— BRIEF 1 —
Copy the listing word for word, from the line containing "In order to click on contain" through the end of the listing, both ends included.

— SELECTION —
I can't shut off the router's wireless security right now because I don't have the password (it's my dad's network). I'll try to get the password tomorrow though.

I did discover, however, that I can successfully connect to the "linksys" network on my network list and get on the internet. So I'm thinking it probably isn't a hardware issue?


----------



## etaf (Oct 2, 2003)

This devices are 
Ricoh Memory Stick Controller
Ricoh SD/Host Controller
Ricoh xD-Picture Card Controller
So you need the media card driver of the dell site
http://support.dell.com/support/dow...dateid=-1&formatid=-1&source=-1&fileid=188377


> hat I can successfully connect to the "linksys" network on my network list and get on the internet.


 can you explain further please


----------



## TerryNet (Mar 23, 2005)

From the Xirrus output "linksys" is an unsecured network. That shows that your wireless adapter is working, and your issue is probably the encryption.

— EXERCISE MATERIALS —
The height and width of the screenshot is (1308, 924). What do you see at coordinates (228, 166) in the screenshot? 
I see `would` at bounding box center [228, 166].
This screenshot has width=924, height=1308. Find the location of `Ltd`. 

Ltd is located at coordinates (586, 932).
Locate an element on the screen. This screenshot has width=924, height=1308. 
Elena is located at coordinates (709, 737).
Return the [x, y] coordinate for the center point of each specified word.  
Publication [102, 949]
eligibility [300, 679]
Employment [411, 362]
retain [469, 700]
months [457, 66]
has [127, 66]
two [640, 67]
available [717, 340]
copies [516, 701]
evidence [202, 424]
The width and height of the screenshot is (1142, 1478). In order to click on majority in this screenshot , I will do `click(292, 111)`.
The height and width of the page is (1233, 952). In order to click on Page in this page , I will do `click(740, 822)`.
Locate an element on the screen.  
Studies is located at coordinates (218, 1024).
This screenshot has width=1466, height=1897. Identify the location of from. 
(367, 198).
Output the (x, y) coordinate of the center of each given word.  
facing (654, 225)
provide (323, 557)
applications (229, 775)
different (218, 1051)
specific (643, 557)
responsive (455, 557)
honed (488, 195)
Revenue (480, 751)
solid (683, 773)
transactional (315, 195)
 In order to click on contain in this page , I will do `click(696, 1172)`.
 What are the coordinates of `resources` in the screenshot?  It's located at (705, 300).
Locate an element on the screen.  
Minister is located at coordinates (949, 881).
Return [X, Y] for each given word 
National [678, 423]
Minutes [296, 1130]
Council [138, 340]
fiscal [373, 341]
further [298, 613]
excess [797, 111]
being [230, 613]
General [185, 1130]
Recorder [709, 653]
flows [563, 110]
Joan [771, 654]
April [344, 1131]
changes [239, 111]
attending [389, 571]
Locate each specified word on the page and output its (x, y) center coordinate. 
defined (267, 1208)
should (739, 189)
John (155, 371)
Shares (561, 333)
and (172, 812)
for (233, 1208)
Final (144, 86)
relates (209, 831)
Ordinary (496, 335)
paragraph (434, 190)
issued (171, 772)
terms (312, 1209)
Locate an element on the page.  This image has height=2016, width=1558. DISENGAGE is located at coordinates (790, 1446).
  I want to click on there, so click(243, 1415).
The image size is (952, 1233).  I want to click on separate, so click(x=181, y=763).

— BRIEF 2 —
In the wireless troubleshooting thread, what kind of network does the Xirrus output show "linksys" to be?

— WORKED ANSWER 1 —
 In order to click on contain in this page , I will do `click(696, 1172)`.
 What are the coordinates of `resources` in the screenshot?  It's located at (705, 300).
Locate an element on the screen.  
Minister is located at coordinates (949, 881).
Return [X, Y] for each given word 
National [678, 423]
Minutes [296, 1130]
Council [138, 340]
fiscal [373, 341]
further [298, 613]
excess [797, 111]
being [230, 613]
General [185, 1130]
Recorder [709, 653]
flows [563, 110]
Joan [771, 654]
April [344, 1131]
changes [239, 111]
attending [389, 571]
Locate each specified word on the page and output its (x, y) center coordinate. 
defined (267, 1208)
should (739, 189)
John (155, 371)
Shares (561, 333)
and (172, 812)
for (233, 1208)
Final (144, 86)
relates (209, 831)
Ordinary (496, 335)
paragraph (434, 190)
issued (171, 772)
terms (312, 1209)
Locate an element on the page.  This image has height=2016, width=1558. DISENGAGE is located at coordinates (790, 1446).
  I want to click on there, so click(243, 1415).
The image size is (952, 1233).  I want to click on separate, so click(x=181, y=763).

— WORKED ANSWER 2 —
An unsecured network.